John A. Amabile (Erica Jacobsen with him) for the plaintiff.
Dennis N. D'Angelo, Assistant Attorney General, for the Commonwealth.
[Note 1] One eyewitness stated that the photograph of the defendant looked similar to the shooter, but that he could not make a positive identification. Id. at 788. The second eyewitness identified a photograph of the defendant, although he stated that he had been unable to get a close look at the shooter's face. Id. at 789.
[Note 2] The Riley court cited footnote 6 of Guzman in support of its ruling. 82 Mass. App. Ct. at 215. Footnote 6 detailed such instances and others where the errors "could 'well be consistent' " with innocence but did not tend to establish it, including the improper admission of a ballistics certificate in contravention of confrontation rights, the improper closure of a courtroom, the improper use of deoxyribonucleic acid (DNA) evidence, the improper use of Bruton evidence, improper closing argument, ineffective assistance of counsel by not requesting a relevant jury instruction, incorrect jury instructions on third prong malice, and the improper disallowance of a peremptory challenge. Guzman, 458 Mass. at 358 & n.6, quoting from Guzman, 74 Mass. App. Ct. at 477 (collecting cases).
[Note 3] Accord Guzman, 458 Mass. at 358; Riley, 82 Mass. App. Ct. at 214, quoting from Guzman, supra at 362 ("The test . . . requires us to look not only at the legal rationale for judicial relief but also at the 'facts and circumstances' on which the relief rests").

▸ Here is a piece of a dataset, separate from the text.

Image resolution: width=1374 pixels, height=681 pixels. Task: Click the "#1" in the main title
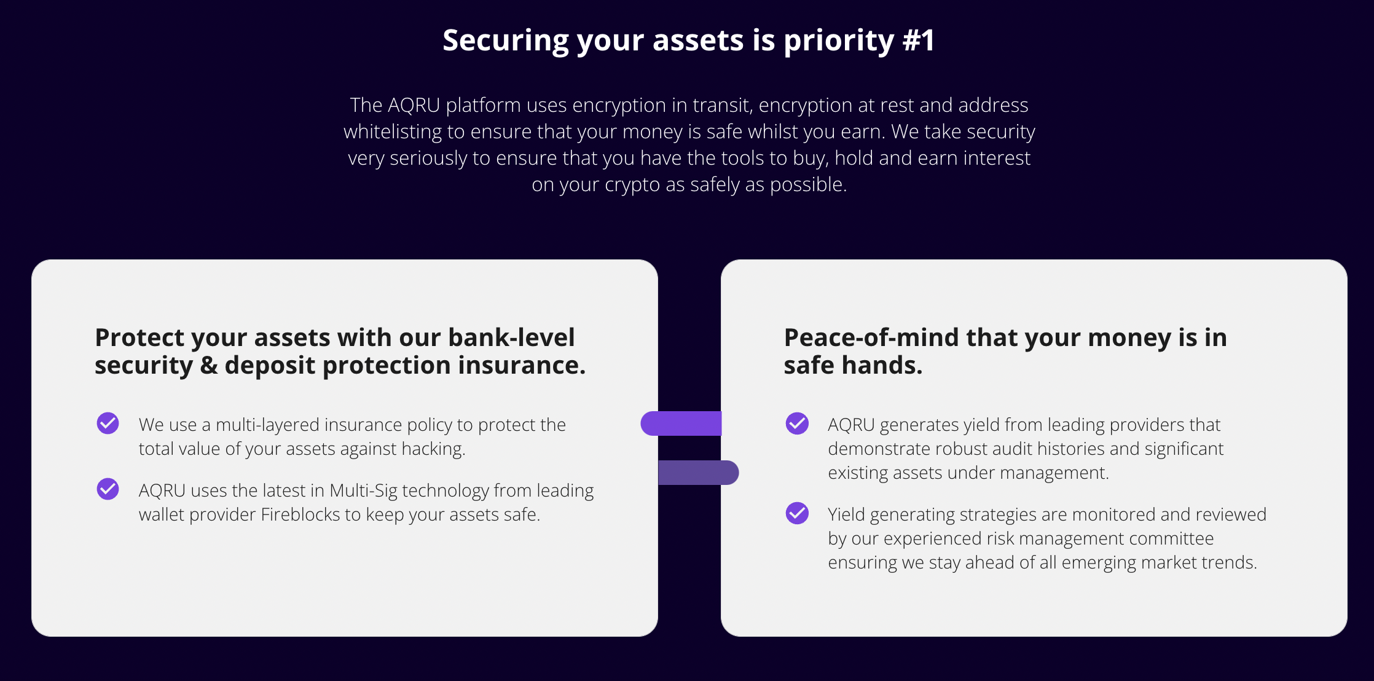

[Note 4] Irwin was convicted of the indecent assault and battery of a six year old child. Irwin, supra at 835-838. His conviction was overturned due to the improper admission of his prearrest silence and the prosecutor's improper use of it as consciousness of guilt. Id. at 852. Irwin was not retried, with the Commonwealth filing a nolle prosequi. Id. at 838. In ruling that Irwin could not proceed on his c. 258D claim, the court wrote that "because the improperly admitted evidence was not probative and not relevant to establish any fact at trial, its exclusion also did not change the weight of the properly admitted evidence. . . . [T]he exclusion of the improper evidence would not have tended to make it more likely that Irwin did not commit the offense charged." Id. at 854-855.